Word and element pointing entries:
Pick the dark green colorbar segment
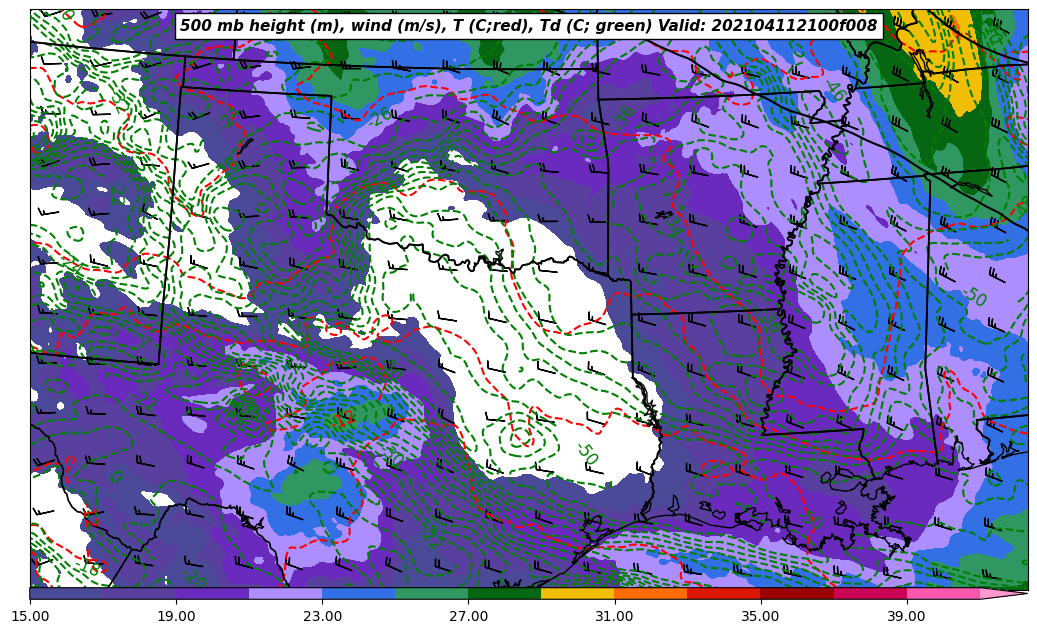1037x633 pixels. tap(504, 593)
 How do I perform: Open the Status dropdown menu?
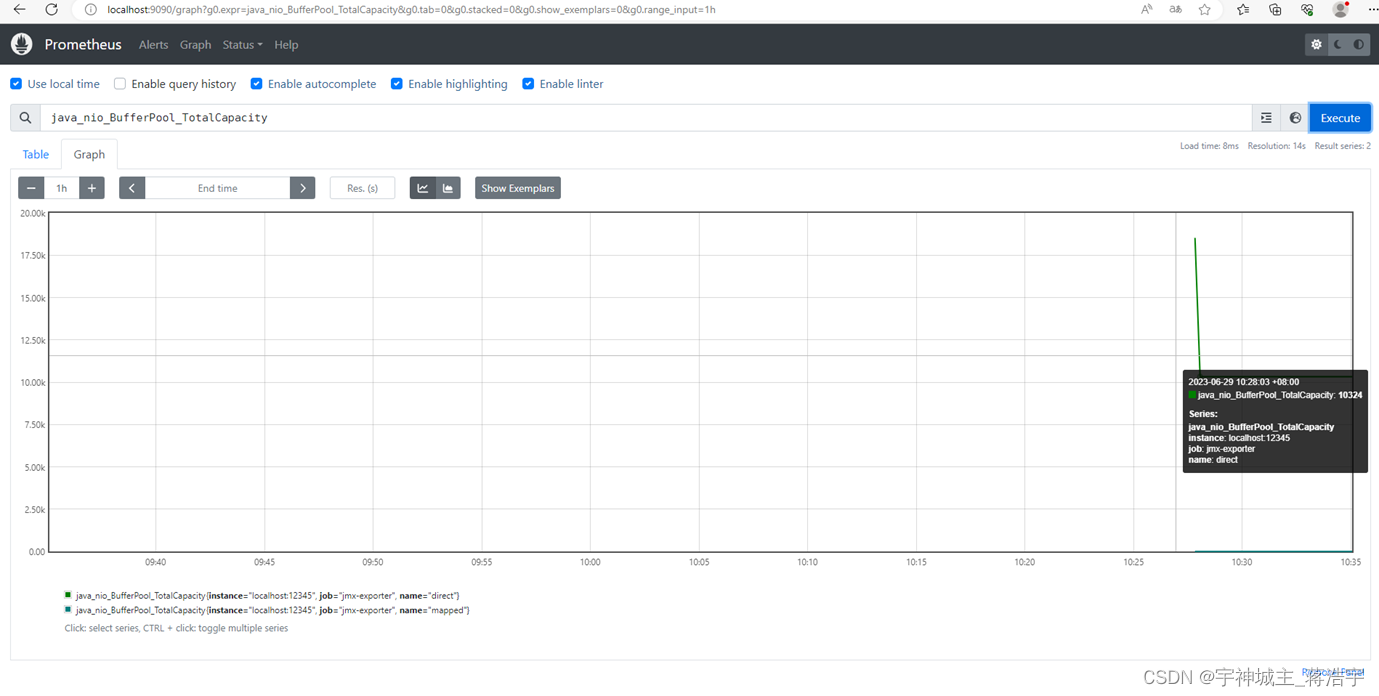pos(242,44)
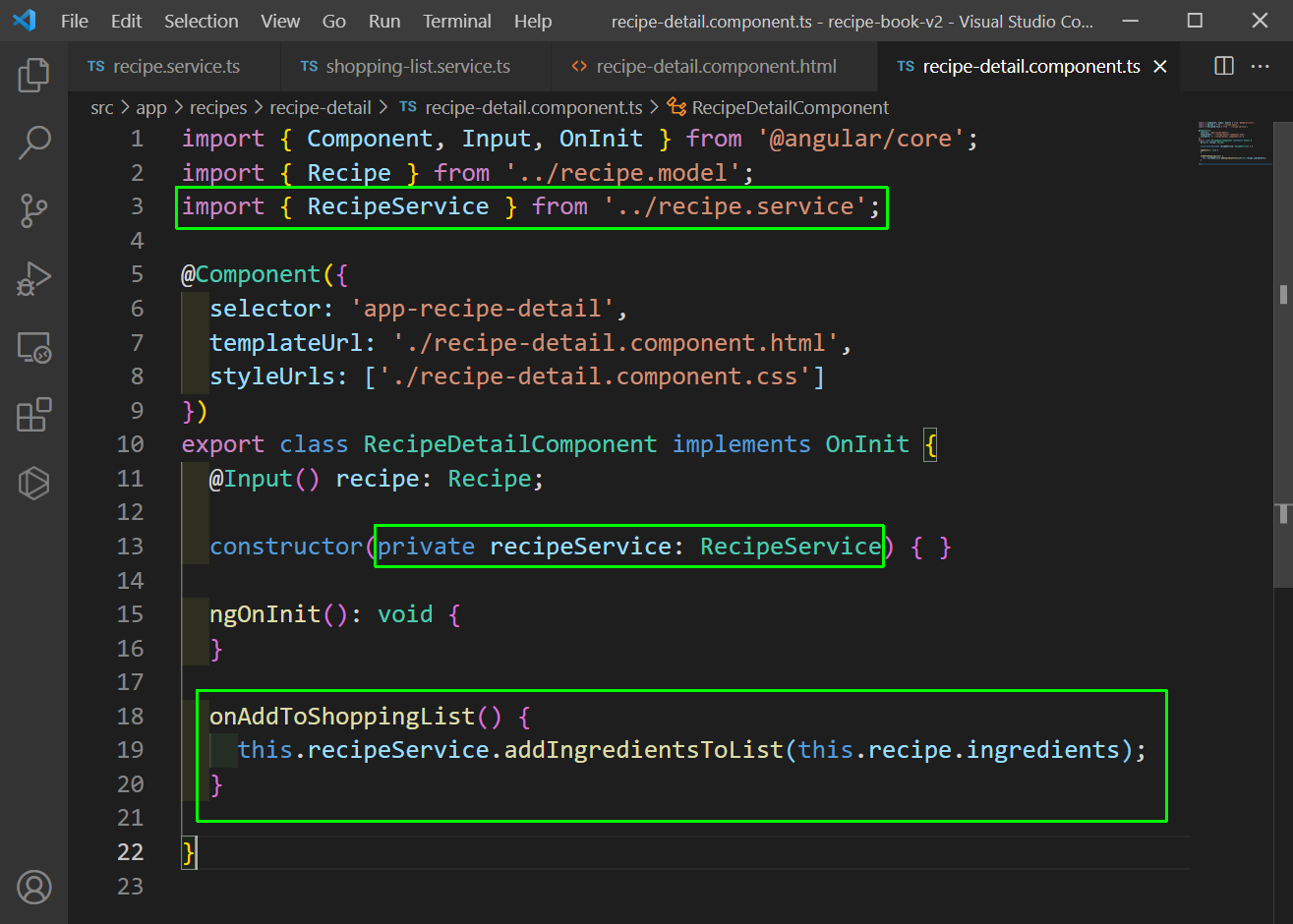Click the minimap code preview
This screenshot has height=924, width=1293.
coord(1227,143)
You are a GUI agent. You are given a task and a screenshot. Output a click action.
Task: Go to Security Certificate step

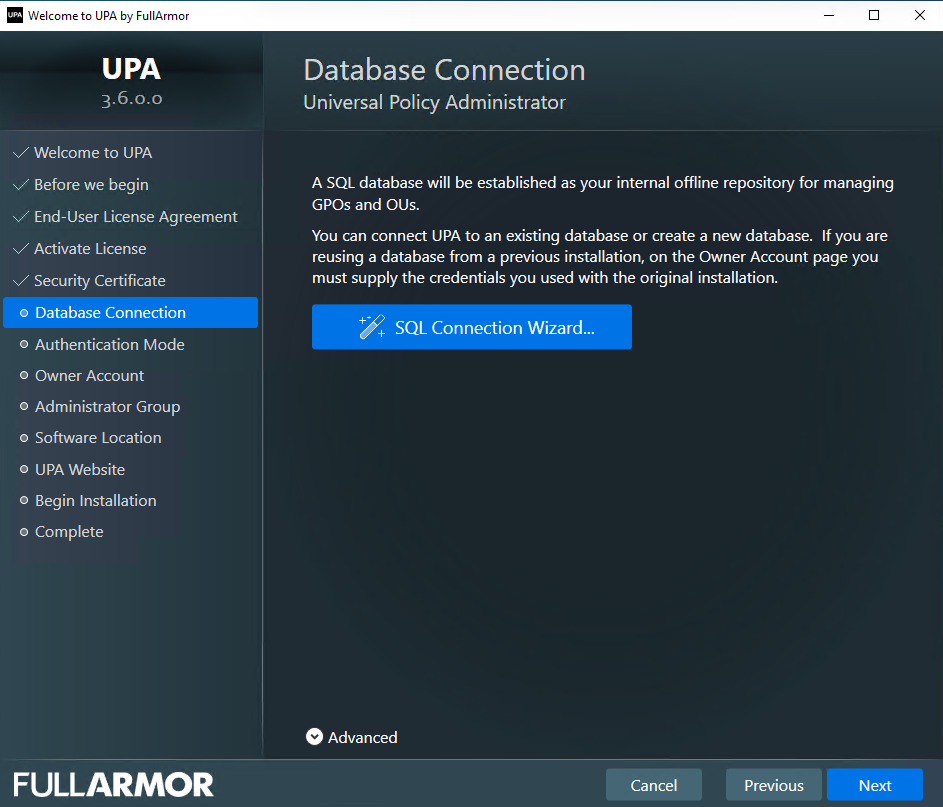100,281
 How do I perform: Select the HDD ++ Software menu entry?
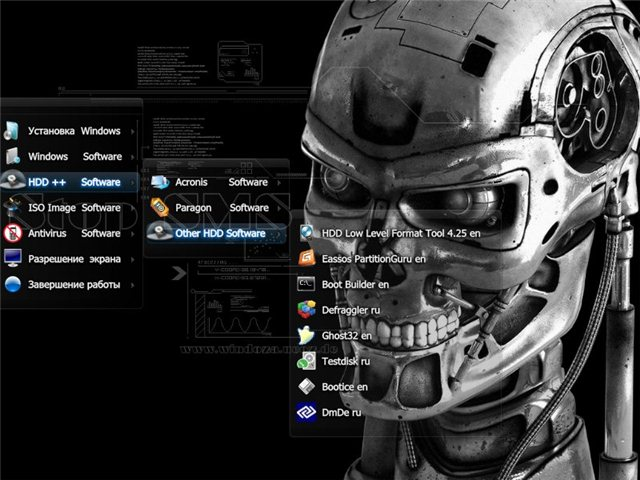74,182
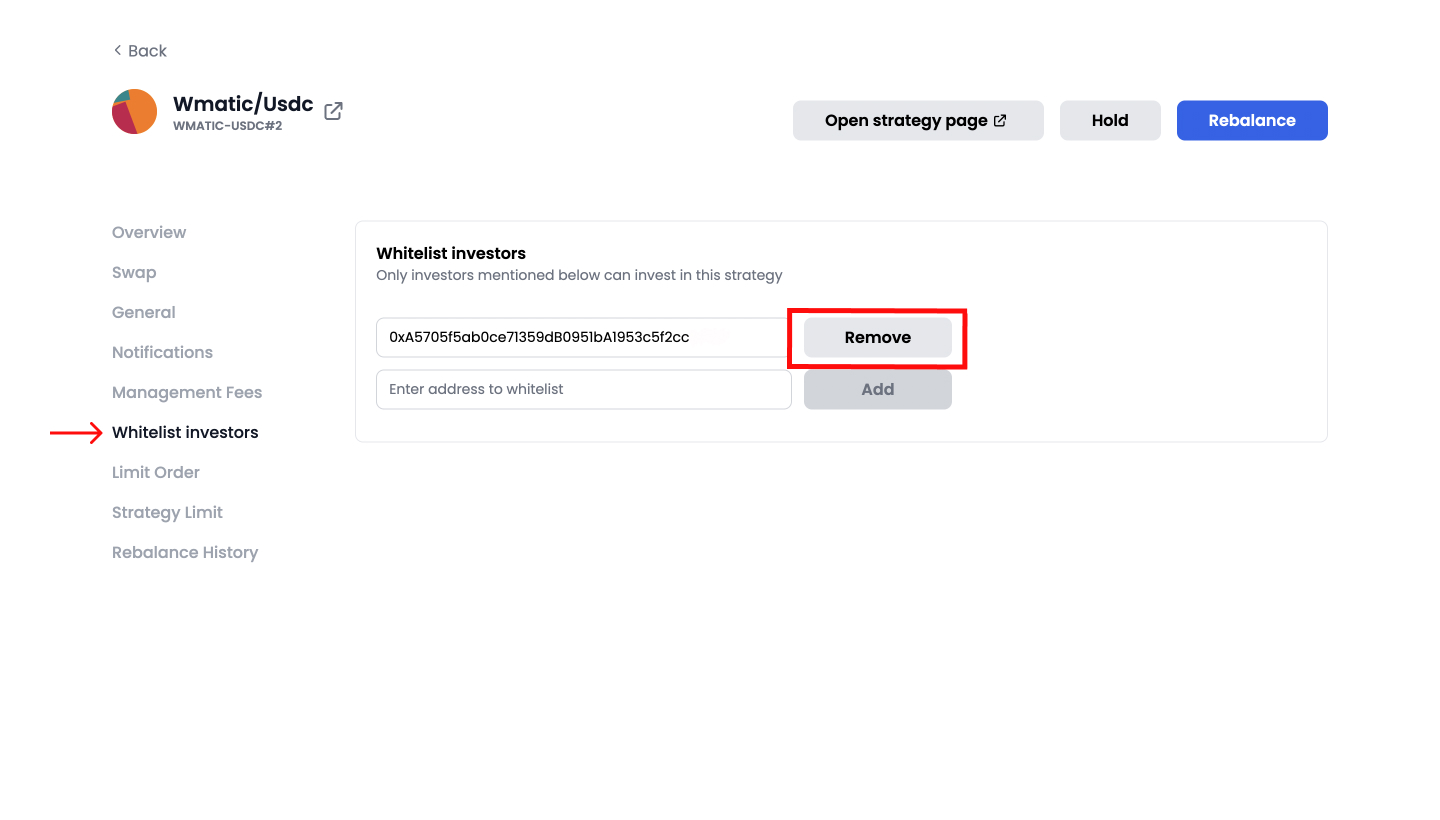View the Rebalance History section
1440x820 pixels.
pos(185,553)
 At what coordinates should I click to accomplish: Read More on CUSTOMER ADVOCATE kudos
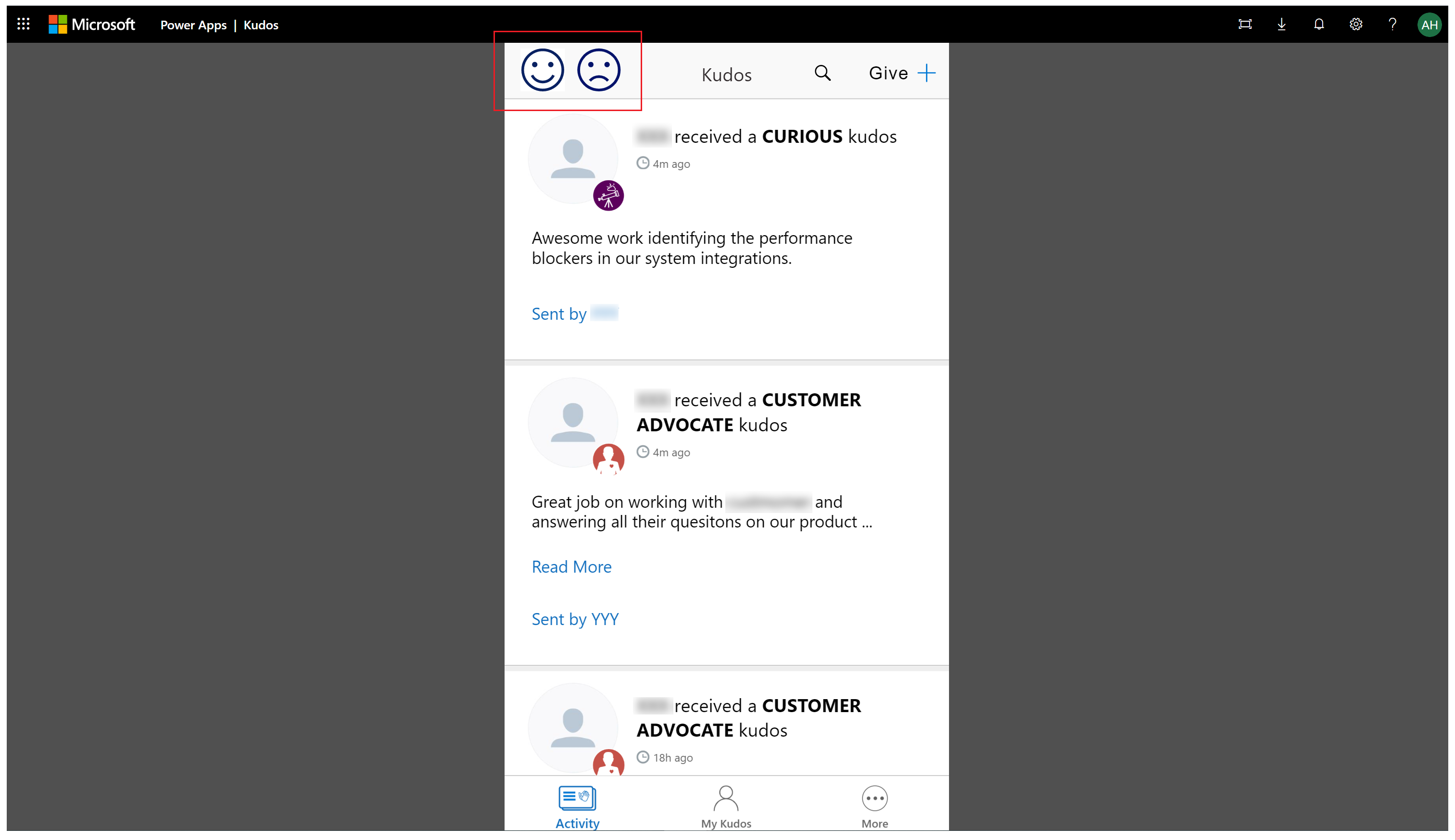[x=571, y=567]
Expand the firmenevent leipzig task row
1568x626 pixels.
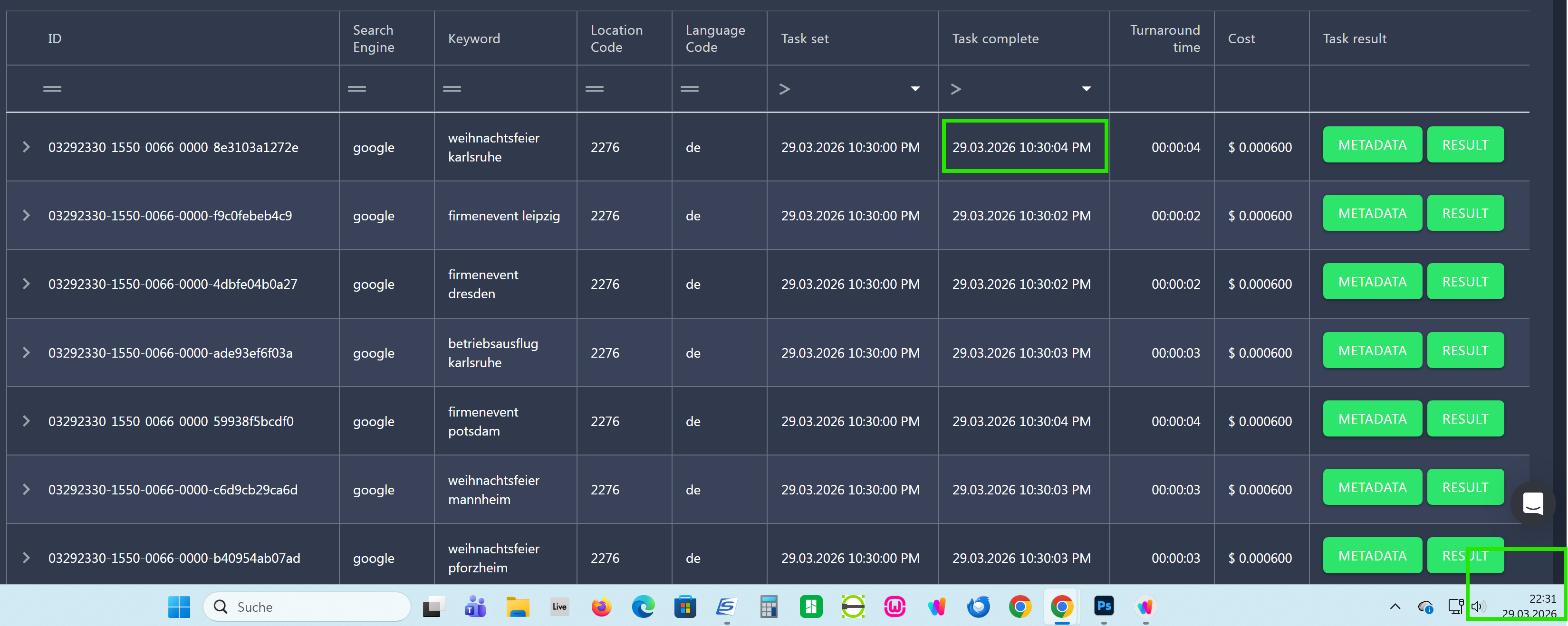[x=26, y=215]
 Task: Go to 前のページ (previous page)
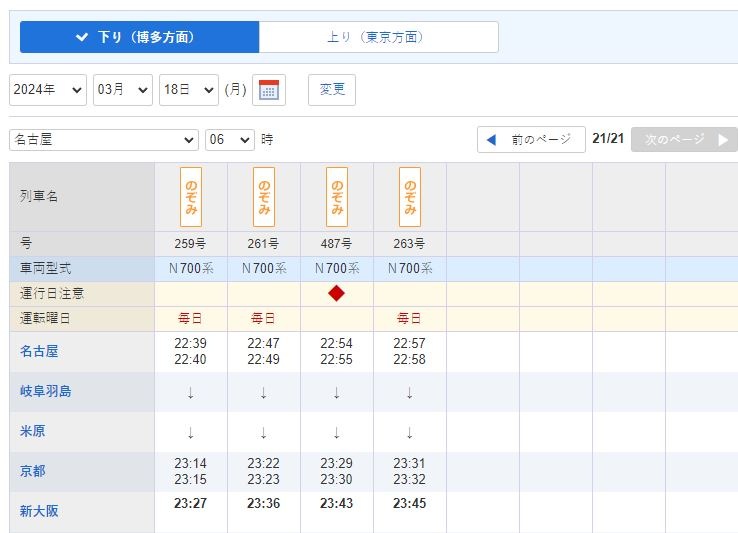pyautogui.click(x=531, y=139)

◆ What you will do
Render the lines above as a numbered list, omitting blank lines and leaving the pictures out.

◆ Exercise output
1. Pick the dark green colorbar segment
2. 1037x633 pixels. tap(504, 593)
3.  How do I perform: Open the Status dropdown menu?
4. pos(242,44)
5. Click the minimap code preview
6. This screenshot has height=924, width=1293.
7. coord(1227,143)
8. You are a GUI agent. You are given a task and a screenshot. Output a click action.
9. Task: Go to Security Certificate step
10. 100,281
11.  How do I perform: Select the HDD ++ Software menu entry?
12. 74,182
13. View the Rebalance History section
14. 1440x820 pixels.
15. pos(185,553)
16.  At what coordinates should I click to accomplish: Read More on CUSTOMER ADVOCATE kudos
17. [x=571, y=567]
18. Expand the firmenevent leipzig task row
19. 1568x626 pixels.
20. [x=26, y=215]
21.  Task: Go to 前のページ (previous page)
22. pyautogui.click(x=531, y=139)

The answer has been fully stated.